The construction of alternatives demands simultaneous joint efforts on different levels, from different fronts and geographies. The possibilities of organization of the noosphere’s sensibility in the search for common good revolve around the articulation of different social relations from the plurality of options that history has shown to be successful in the past, but updated for the necessities and possibilities of each specific situation. This requires creativity and flexibility, based on the comprehension of the internal logic of the processes.

In the frame of such a violent deployment of the processes of the crisis in their multiple dimensions, the changes operate in such a fast way that they generate resistance to understand them and even denial, nevertheless, they come with significant and increasingly grave traits of irreversibility.

We live in a time of an ontological intensity without precedent. The historical dichotomization between the individual and the collectivity require an immediate resolution in the political mobilization of every one, in order to make a difference and solve the bifurcation of the juncture in the interest of humanity.

If the determinant pole of this crisis is given by the internal contradictions of the capitalist mode of production in the declining tendency of the profit rate and the impotence of the deployed counter-tendencies, the dominant pole, the immediate and more comfortable margin of action of the oligarchic structures of power - as before mentioned- is the control of money and financing.
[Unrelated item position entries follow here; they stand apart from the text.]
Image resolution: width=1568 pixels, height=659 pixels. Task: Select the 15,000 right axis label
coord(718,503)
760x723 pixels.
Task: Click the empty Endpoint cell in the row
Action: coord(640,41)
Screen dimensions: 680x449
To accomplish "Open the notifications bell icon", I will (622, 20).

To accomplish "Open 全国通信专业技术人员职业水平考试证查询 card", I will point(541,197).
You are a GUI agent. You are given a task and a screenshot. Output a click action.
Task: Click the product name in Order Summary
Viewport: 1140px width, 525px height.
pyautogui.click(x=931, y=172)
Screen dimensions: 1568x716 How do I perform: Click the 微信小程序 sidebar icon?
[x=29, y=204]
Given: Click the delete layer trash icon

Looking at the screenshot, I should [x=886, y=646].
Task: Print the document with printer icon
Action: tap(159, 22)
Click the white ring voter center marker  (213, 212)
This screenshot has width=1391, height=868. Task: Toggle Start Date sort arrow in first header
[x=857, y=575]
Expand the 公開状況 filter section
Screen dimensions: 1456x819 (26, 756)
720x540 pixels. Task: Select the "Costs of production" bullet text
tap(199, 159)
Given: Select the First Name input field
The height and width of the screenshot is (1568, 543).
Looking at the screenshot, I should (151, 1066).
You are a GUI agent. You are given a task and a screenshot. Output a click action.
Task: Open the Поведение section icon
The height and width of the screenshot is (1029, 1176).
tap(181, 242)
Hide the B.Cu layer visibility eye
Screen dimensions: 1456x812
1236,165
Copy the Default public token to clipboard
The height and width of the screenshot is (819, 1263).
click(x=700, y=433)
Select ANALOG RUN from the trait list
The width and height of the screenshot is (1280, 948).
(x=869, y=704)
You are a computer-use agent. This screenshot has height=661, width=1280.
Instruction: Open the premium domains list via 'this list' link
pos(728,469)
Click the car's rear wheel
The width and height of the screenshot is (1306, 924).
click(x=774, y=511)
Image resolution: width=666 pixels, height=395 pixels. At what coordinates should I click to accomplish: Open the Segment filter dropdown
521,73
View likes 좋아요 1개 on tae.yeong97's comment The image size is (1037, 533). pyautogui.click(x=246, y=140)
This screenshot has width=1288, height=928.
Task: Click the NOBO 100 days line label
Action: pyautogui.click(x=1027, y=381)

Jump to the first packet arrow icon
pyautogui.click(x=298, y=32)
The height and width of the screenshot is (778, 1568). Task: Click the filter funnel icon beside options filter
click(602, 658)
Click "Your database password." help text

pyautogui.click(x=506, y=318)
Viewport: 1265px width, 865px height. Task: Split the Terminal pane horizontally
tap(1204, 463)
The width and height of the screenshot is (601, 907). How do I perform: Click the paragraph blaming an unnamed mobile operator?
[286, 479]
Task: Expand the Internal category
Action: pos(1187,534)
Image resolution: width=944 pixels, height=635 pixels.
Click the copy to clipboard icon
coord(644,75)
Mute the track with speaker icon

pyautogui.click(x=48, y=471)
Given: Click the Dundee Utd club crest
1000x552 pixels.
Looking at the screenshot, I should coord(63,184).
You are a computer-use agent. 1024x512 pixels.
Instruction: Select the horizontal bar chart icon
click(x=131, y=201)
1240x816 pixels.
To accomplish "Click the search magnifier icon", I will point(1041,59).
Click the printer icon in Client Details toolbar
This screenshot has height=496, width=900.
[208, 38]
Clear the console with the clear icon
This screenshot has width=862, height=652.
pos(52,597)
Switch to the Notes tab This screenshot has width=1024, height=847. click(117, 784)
For this reason, it is urgent to revert this massive and ferocious expropriation of the will of individuals, collectivities and entire nations through the management of the processes of the crisis in their favor.

New relationships of solidarity, at all levels, must be at the base of the reconstruction of the mechanisms of re-sociability, in order to gradually replace, although not linearly, the prevalent mechanisms of utilitarian individualism that are crumbling. In the interest of achieving its effectiveness, viability, replica and sustainability, we need to re-create instruments such as markets, money and credit.

It is impossible to come out of this crisis of capital without surpassing the capital in crisis as a systemic regulator. Furthermore, to overcome the logic of profit as the articulating axis of society is not enough to overcome the crisis: we must change our mode of life. It is a complex and non-sequential process: to transform the mode of life, we must change the mode of production and to do this, we must restructure a transitional regime of accumulation from a viable mode of regulation, including the institutions and economic policies that give immediate response to the accumulation of counter-hegemonic forces within this strategic perspective.

New financial architectures at a local, national, supranational and continental level are the urgent answer needed, despite it not being enough to block the immediate oligarchic agenda of war and degradation. It is also necessary to open the door to a strategic definition that will allow the articulation of popular, sub-national, national and supranational sovereignties, in order to construct as soon as possible a multi-polar and democratic world capable of confronting the grave challenges that we have accumulated, from a humane perspective.